Here a, b, c, d, e, f, g, h are constants. I want to vary k from say .6 to 10 with 0.1 interval and to find w. There are 2 ways to do this in MATLAB.
One way is convert this equation into equation of the form (something)w^8-(something else)w^6....-(something else again)w^0=0, and then make use of command 'roots' in MATLAB.
Another way is that defining symbolic functions and then executing the program. When you are using the this method, you may not need simplify the expression any further, you can just put it in first form itself.

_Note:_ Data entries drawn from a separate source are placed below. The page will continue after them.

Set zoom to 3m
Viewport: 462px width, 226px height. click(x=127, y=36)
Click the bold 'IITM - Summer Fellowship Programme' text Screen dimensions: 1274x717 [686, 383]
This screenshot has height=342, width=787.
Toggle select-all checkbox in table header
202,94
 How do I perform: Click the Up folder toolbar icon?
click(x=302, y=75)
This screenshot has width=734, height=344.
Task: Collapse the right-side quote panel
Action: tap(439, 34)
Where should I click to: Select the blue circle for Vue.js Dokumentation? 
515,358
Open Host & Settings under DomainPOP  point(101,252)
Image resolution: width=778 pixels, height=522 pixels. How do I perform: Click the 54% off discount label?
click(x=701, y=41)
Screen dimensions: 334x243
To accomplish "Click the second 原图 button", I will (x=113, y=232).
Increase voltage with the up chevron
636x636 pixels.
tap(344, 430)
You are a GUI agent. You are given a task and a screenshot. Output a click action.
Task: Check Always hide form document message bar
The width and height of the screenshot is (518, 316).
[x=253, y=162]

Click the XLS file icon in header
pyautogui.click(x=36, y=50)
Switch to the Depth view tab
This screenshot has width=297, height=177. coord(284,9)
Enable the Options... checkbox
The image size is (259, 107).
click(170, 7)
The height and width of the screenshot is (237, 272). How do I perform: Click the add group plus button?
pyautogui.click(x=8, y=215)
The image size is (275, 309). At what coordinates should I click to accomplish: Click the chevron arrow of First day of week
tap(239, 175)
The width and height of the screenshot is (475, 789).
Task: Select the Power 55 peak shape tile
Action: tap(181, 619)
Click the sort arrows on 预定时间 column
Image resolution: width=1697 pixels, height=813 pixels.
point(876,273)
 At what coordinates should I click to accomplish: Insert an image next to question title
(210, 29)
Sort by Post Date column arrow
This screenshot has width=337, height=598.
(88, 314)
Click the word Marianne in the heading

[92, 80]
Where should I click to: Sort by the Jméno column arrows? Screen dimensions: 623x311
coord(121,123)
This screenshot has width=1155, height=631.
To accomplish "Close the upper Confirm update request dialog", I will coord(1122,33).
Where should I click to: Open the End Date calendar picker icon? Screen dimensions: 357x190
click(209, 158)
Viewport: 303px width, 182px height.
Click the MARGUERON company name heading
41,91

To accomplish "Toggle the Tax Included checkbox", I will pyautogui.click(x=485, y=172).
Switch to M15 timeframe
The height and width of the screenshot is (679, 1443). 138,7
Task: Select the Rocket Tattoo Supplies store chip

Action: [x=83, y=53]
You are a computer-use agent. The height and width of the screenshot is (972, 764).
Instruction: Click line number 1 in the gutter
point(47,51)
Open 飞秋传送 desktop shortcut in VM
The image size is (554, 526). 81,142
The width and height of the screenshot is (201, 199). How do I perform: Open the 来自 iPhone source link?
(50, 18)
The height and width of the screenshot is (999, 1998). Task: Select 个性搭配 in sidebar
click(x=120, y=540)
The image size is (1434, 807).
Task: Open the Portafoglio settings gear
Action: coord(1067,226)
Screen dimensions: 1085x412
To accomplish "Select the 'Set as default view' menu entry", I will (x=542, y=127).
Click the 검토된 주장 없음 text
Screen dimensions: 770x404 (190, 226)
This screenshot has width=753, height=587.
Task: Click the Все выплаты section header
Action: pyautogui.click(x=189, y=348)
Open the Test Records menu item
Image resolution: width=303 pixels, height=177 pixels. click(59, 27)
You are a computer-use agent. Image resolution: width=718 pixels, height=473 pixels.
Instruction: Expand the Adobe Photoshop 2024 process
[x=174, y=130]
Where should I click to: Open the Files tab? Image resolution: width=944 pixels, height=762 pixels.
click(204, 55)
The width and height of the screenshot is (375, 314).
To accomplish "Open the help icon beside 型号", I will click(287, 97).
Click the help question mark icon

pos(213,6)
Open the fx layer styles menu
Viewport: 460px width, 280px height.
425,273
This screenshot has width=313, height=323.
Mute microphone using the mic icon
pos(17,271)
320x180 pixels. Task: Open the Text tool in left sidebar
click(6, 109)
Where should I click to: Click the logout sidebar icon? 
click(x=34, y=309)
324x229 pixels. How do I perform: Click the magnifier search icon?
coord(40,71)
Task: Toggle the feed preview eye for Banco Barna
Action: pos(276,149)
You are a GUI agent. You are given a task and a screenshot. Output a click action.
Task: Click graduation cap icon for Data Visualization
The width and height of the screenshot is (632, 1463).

I am giving the programs to do that in both ways:
%%defining values
clear all; clc;
a=0.1500;
b=0.20;
c=0.52;
d=0.5;
e=6;
f=30;
g=18;
h=2;
%%for varying k using roots
tic
i=0;
for k=.6:.1:10
i=i+1;
t8=a;
t7=0;
t6=-(1+e+a*(c+g))*(k^2) ;
t5=0;
t4=(k^2*(b+f+(c*e+g)*k^2)-a*(d+h-c*g*k^4));
t3=0;
t2=k^2*(d*(e+a*g)+h+a*c*h-(c*f+b*g)*k^2);
t1=0;
t0=(a*d*h)-(d*f+b*h)*k^2;
q=[t8 t7 t6 t5 t4 t3 t2 t1 t0];
r(i,:)=roots(q);
end
krho1(:,1)=.6:.1:10;
r_real=real(r);
r_img=imag(r);
dat1=[krho1 r_real(:,1) r_real(:,2) r_real(:,3) r_real(:,4) r_real(:,5) r_real(:,6) r_real(:,7) r_real(:,8)];
fnameout=('stack_using_roots.dat');
fid1=fopen(fnameout,'w+');
fprintf(fid1,'krho\t RR1\t RR2\t RR3\t RR4\t RR5\t RR6\t RR7\t RR8\t \r');
fprintf(fid1,'%6.4f %7.10f %7.10f %7.10f %7.10f %7.10f %7.10f %7.10f %7.10f \n',dat1');
fclose(fid1);
plot(krho1, r_real(:,1),krho1, r_real(:,2),krho1, r_real(:,3),krho1, r_real(:,4),krho1, r_real(:,5),krho1, r_real(:,6),krho1, r_real(:,7),krho1, r_real(:,8))
toc
%%for varying k using solve
% tic
% syms w k
% i=0;
% for k=.6:.1:10
% i=i+1;
% first=a/k^2;
% second=(w^2-b)/(w^4-k^2*c*w^2-d) ;
% third=(e*w^2-f)/(w^4-k^2*g*w^2-h);
% n(i,:)=double(solve(first-second-third, w));
% end
% krho1(:,1)=.6:.1:10;
% r_real=real(n);
% r_img=imag(n);
%
% dat1=[krho1 r_real(:,1) r_real(:,2) r_real(:,3) r_real(:,4) r_real(:,5) r_real(:,6) r_real(:,7) r_real(:,8)];
% fnameout=('stack_using_solve.dat');
% fid1=fopen(fnameout,'w+');
% fprintf(fid1,'krho\t RR1\t RR2\t RR3\t RR4\t RR5\t RR6\t RR7\t RR8\t \r');
% fprintf(fid1,'%6.4f %7.10f %7.10f %7.10f %7.10f %7.10f %7.10f %7.10f %7.10f \n',dat1');
% fclose(fid1);
% plot(krho1, r_real(:,1),krho1, r_real(:,2),krho1, r_real(:,3),krho1, r_real(:,4),krho1, r_real(:,5),krho1, r_real(:,6),krho1, r_real(:,7),krho1, r_real(:,8))
% toc
You can comment second section, run the program, and then afterwards comment first section and run the program.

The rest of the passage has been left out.